• _Provided data_:

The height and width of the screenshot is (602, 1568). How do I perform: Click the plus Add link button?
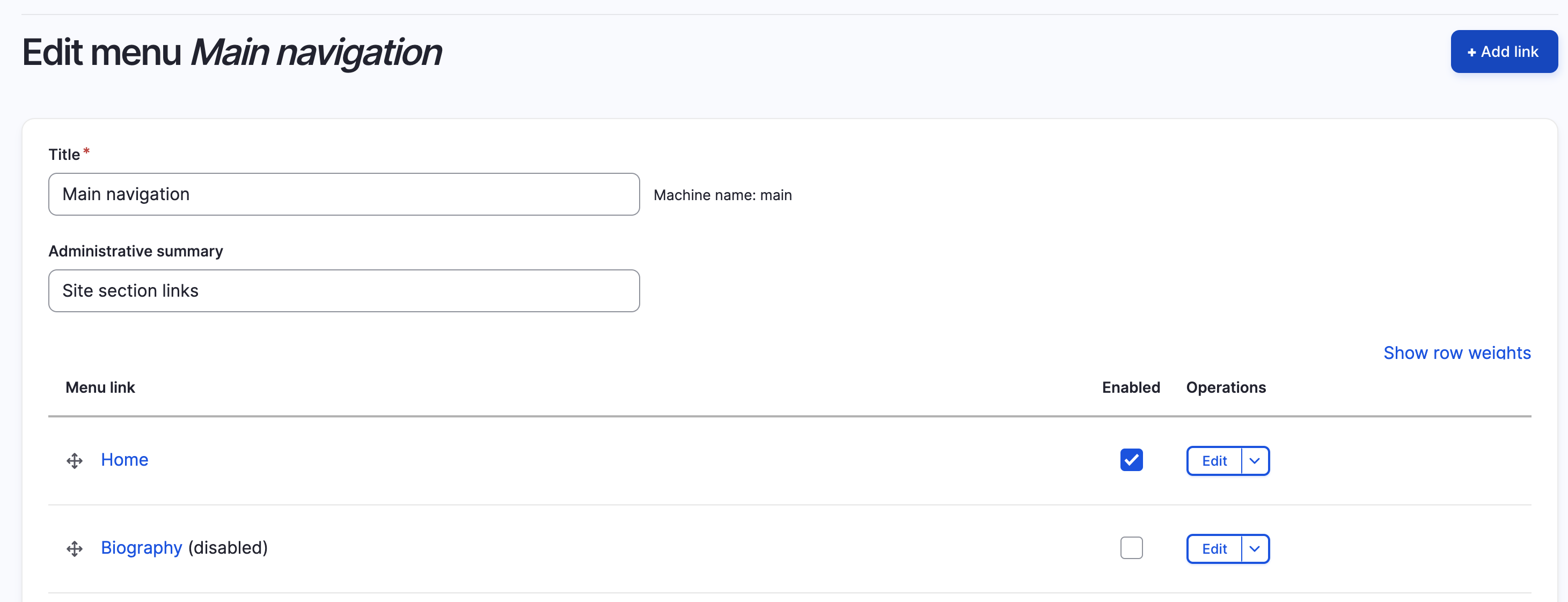pyautogui.click(x=1504, y=52)
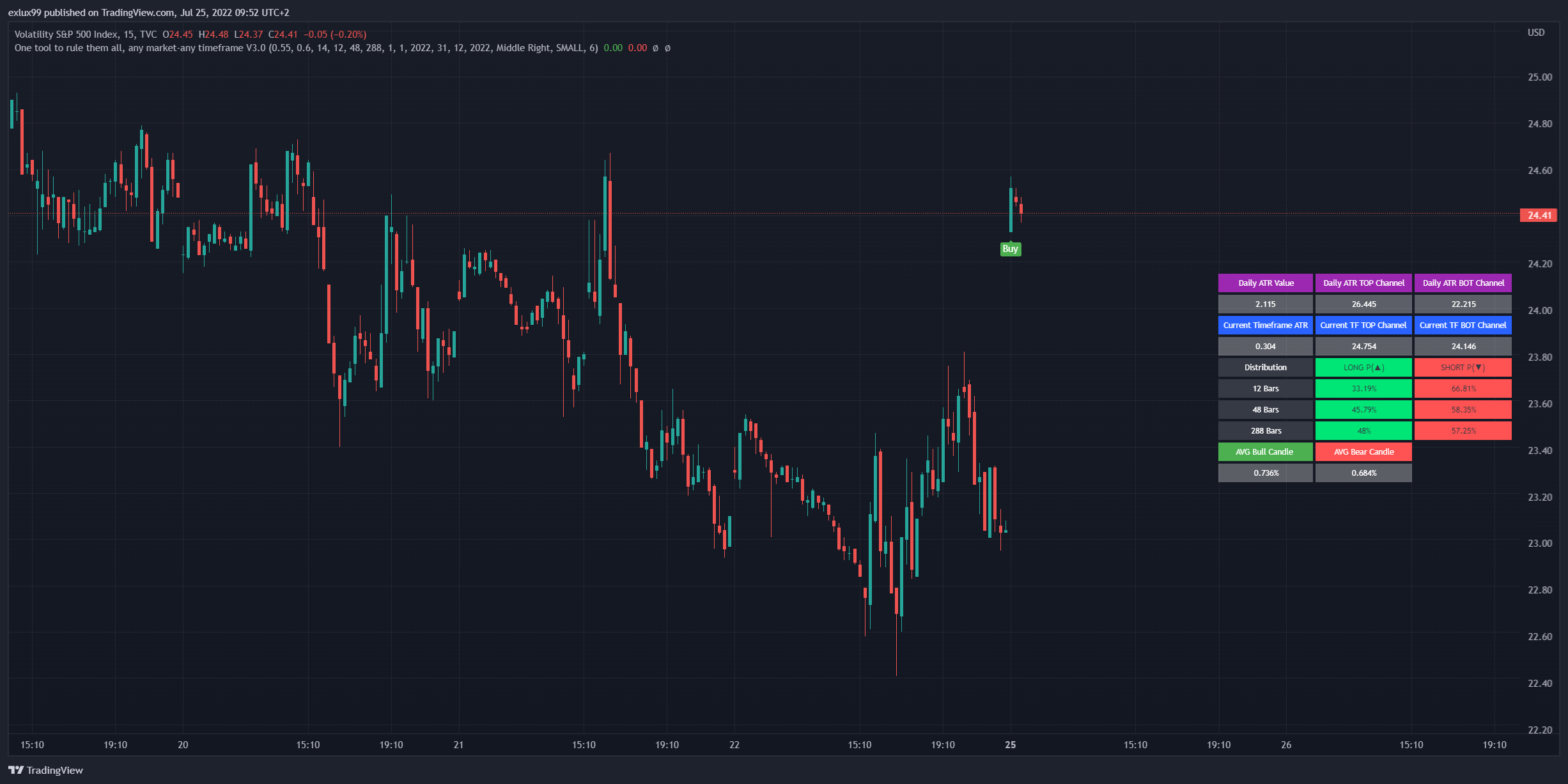Click the green LONG P(▲) cell
This screenshot has height=784, width=1568.
(1363, 368)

• _Written task_:
Please present the material above as a Markdown table with the columns "No." and "Text", giving each line its own numbered row and skipping blank lines. Leave the pictures out of the answer.

• _Response_:
| No. | Text |
|---|---|
| 1 | The height and width of the screenshot is (602, 1568). How do I perform: Click the plus Add link button? |
| 2 | pyautogui.click(x=1504, y=52) |
| 3 | Click the green LONG P(▲) cell |
| 4 | This screenshot has height=784, width=1568. |
| 5 | (1363, 368) |